What you have to do:
Whenever a line of the entries below holds the string "will", copy that line and return it.
◇ ◇ ◇
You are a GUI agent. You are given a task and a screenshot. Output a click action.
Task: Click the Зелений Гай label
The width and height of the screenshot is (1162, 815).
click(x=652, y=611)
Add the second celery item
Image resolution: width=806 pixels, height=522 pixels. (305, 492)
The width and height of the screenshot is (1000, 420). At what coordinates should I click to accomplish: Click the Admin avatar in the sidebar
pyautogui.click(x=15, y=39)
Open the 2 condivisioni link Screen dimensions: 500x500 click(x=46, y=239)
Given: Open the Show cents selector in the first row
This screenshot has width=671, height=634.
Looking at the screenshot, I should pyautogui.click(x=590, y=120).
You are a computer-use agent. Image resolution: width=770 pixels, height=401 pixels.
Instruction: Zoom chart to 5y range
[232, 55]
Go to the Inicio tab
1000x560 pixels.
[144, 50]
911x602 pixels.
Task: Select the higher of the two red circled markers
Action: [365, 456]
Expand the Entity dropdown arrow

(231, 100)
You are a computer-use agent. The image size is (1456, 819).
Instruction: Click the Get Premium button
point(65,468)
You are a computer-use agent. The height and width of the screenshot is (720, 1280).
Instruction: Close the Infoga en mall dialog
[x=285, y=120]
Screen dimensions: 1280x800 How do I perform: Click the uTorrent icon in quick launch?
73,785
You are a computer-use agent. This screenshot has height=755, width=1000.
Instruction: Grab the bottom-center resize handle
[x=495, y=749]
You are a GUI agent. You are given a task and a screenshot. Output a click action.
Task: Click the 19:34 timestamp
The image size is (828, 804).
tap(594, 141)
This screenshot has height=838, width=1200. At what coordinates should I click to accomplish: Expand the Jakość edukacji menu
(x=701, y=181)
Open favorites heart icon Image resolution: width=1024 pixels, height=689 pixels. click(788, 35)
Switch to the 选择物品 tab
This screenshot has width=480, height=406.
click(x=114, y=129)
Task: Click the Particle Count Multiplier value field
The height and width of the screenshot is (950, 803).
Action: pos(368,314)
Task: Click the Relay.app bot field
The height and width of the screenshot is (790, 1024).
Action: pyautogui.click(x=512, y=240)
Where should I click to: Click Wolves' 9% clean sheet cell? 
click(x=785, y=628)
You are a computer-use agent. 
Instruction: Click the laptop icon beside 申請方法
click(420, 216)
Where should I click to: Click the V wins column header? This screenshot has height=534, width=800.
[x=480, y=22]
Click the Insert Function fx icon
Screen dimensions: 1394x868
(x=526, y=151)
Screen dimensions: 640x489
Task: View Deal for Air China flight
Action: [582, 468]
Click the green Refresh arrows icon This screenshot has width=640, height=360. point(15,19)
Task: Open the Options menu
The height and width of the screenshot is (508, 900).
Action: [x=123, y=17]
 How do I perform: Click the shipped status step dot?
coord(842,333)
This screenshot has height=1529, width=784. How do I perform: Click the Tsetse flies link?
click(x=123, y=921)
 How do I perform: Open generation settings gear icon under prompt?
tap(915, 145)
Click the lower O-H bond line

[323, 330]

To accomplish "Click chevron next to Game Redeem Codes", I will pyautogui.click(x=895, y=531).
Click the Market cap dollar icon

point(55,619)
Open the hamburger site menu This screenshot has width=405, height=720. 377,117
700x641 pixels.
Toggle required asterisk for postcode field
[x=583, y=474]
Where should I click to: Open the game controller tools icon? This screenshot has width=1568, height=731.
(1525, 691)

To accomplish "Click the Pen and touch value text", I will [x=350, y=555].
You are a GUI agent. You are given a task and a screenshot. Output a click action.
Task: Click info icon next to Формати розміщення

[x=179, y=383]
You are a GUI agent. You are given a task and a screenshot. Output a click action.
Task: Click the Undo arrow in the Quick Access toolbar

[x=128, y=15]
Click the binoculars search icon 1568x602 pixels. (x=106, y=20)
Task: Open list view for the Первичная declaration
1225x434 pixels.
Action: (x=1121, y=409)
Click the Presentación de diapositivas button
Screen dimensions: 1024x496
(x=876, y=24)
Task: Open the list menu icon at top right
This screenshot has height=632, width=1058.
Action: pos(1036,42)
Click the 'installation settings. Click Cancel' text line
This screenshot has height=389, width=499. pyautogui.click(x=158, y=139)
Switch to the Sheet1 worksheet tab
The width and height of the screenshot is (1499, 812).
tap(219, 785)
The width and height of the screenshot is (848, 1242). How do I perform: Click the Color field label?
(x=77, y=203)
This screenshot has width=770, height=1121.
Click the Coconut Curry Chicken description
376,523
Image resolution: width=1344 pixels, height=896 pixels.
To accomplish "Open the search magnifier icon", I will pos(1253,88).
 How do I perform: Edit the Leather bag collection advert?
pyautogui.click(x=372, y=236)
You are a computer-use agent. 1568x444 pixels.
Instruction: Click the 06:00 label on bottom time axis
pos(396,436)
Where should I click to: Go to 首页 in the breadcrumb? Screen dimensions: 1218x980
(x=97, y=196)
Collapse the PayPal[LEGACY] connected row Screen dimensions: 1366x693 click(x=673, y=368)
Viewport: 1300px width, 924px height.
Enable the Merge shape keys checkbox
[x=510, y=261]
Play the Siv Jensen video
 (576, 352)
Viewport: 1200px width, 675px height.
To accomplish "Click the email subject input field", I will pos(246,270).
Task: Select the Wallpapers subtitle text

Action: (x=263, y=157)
◇ ◇ ◇
Answer space:
To accomplish "Click chevron next to Game Redeem Codes", I will pyautogui.click(x=895, y=531).
To accomplish "Click the Pen and touch value text", I will [x=350, y=555].
To accomplish "Open the search magnifier icon", I will pos(1253,88).
To accomplish "Click the email subject input field", I will pos(246,270).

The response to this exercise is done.